Jaro Similarity
What it is
The Jaro similarity metric scales from 0 (no similarity) to 1 (identical strings). It measures similarity based on the number and order of matching characters within a specific window, sensitive to transpositions.
How it works
Algorithm:
- Compute matching window:
max(len(a), len(b)) / 2 - 1 - Mark matching characters in both strings (must be within window distance)
- Count matching characters and transpositions (swapped matches)
- Compute:
jaro = (m/|a| + m/|b| + (m - t/2)/m) / 3- m: number of matches
- t: number of transpositions
- |a|, |b|: string lengths
Returns value in [0, 1] where 1 is perfect match.
[illustrate: Two strings with matching window highlighted, matching characters marked, transposition count shown]
Example
Jaro(“algorithm”, “altruism”):
- Matches: a, l, g (→t), r, i, m (6 matches)

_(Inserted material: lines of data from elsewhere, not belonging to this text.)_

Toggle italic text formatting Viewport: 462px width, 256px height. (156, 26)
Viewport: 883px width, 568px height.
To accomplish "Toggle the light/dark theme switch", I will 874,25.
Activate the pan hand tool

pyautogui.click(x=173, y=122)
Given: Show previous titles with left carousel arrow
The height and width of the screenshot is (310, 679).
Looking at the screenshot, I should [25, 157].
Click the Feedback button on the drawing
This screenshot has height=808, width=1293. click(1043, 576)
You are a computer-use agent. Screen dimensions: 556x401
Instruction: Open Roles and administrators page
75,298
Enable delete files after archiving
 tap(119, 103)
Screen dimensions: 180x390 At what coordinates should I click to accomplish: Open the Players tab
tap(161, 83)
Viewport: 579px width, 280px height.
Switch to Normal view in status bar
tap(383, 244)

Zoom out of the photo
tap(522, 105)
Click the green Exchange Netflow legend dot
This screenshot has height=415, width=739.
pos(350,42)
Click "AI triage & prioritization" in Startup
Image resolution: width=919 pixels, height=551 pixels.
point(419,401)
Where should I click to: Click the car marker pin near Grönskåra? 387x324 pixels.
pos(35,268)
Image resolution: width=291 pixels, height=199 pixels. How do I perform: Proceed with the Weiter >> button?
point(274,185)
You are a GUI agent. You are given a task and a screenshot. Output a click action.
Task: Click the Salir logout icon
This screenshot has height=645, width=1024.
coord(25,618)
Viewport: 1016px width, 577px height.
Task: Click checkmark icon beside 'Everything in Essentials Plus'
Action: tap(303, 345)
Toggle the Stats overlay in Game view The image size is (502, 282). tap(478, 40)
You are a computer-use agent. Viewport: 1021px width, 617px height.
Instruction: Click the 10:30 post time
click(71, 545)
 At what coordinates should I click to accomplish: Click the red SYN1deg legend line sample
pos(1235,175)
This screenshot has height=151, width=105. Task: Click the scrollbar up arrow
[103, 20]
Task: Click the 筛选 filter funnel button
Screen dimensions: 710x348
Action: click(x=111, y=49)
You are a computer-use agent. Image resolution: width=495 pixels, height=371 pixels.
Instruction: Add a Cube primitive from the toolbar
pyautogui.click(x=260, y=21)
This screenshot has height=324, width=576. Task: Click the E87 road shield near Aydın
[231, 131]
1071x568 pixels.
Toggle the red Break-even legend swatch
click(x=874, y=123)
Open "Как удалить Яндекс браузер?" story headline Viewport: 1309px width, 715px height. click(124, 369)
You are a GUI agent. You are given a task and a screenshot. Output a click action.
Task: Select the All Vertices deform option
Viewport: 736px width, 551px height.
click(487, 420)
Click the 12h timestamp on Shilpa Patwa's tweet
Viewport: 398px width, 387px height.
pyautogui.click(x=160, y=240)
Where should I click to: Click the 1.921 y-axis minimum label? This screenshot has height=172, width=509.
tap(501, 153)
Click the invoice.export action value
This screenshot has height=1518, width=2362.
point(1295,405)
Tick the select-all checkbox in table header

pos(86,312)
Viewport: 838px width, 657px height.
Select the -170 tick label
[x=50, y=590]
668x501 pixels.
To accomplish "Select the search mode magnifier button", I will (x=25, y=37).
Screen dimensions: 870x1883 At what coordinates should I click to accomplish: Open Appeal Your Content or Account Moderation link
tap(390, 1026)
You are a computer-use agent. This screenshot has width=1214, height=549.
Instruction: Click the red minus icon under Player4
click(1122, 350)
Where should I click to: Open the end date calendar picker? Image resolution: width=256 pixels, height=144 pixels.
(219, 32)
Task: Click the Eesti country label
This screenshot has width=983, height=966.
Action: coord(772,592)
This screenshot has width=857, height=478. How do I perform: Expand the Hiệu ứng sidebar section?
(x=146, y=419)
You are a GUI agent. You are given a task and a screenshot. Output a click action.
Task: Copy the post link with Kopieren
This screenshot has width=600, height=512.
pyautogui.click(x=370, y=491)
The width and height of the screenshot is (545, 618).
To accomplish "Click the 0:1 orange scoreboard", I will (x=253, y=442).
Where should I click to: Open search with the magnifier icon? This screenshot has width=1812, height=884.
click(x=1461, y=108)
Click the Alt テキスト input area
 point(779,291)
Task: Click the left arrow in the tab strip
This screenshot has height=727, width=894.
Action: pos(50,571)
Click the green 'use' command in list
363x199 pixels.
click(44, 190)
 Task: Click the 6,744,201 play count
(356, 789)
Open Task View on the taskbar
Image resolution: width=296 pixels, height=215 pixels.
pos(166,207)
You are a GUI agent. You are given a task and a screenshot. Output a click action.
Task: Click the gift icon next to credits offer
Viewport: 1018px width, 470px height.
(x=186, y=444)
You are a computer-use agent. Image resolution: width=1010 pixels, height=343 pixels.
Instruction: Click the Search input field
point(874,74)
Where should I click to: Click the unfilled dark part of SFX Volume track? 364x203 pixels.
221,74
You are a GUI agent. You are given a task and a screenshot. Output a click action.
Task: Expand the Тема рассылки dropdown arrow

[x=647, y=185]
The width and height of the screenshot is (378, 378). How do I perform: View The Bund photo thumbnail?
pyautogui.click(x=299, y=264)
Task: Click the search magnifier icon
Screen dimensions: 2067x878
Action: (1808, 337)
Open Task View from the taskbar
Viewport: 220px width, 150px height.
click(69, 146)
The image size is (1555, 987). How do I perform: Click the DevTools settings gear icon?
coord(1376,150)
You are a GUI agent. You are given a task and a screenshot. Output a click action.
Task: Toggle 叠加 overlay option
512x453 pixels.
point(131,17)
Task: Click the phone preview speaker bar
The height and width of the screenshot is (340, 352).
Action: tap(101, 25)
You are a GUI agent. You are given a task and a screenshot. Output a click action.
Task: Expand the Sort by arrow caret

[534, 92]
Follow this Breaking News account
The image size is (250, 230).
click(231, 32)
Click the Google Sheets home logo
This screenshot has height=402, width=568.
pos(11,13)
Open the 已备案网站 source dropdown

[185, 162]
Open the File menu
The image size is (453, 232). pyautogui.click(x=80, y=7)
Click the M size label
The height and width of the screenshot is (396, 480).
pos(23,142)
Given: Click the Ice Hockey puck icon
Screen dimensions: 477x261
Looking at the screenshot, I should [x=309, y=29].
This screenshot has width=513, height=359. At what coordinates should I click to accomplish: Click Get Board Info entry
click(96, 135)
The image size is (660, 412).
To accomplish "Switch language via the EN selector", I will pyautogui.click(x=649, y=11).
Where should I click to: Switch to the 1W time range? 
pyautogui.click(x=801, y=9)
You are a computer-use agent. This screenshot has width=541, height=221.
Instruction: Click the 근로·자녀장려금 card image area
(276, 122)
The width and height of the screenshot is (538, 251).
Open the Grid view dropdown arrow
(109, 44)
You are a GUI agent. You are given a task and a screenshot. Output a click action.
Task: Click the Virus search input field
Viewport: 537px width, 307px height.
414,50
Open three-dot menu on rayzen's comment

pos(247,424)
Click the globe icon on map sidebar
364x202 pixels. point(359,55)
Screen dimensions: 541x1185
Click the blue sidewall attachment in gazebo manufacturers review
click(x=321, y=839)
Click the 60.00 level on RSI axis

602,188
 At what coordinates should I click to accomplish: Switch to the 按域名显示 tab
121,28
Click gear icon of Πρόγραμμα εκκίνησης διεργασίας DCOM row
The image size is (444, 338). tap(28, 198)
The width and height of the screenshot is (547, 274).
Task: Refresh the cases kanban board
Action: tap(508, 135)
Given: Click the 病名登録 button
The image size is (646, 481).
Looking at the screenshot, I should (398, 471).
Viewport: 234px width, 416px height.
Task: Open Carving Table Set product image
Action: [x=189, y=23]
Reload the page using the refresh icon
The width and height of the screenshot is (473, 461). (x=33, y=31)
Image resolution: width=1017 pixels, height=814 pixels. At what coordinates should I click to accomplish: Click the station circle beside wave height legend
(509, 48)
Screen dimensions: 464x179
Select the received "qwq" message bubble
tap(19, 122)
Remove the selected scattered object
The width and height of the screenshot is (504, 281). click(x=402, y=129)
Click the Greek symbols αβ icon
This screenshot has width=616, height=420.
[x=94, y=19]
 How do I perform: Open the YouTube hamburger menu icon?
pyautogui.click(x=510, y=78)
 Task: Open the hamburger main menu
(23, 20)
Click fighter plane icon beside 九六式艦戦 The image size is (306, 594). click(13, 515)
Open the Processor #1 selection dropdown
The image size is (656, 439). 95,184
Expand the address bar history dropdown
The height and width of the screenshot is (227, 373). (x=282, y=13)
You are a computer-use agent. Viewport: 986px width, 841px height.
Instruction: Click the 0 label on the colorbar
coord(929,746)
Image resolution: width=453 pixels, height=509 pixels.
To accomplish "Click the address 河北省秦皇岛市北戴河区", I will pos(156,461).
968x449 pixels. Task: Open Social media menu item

- Transpositions: 1 (g and t swapped)
- Score: (6/9 + 6/8 + (6-1/2)/6) / 3 ≈ 0.81
Variants and history
Developed by Jaro (1989) for record linkage in census data. Effective for short strings but sometimes oversensitive to character order. Extended by Winkler to add prefix bonus. Widely used in data quality tools and entity matching.
When to use it
Record linkage, duplicate detection, and name matching. Effective for short strings (names, addresses). Less effective for longer strings. Pair with Winkler prefix bonus for better name matching. Suitable when transposition errors are common.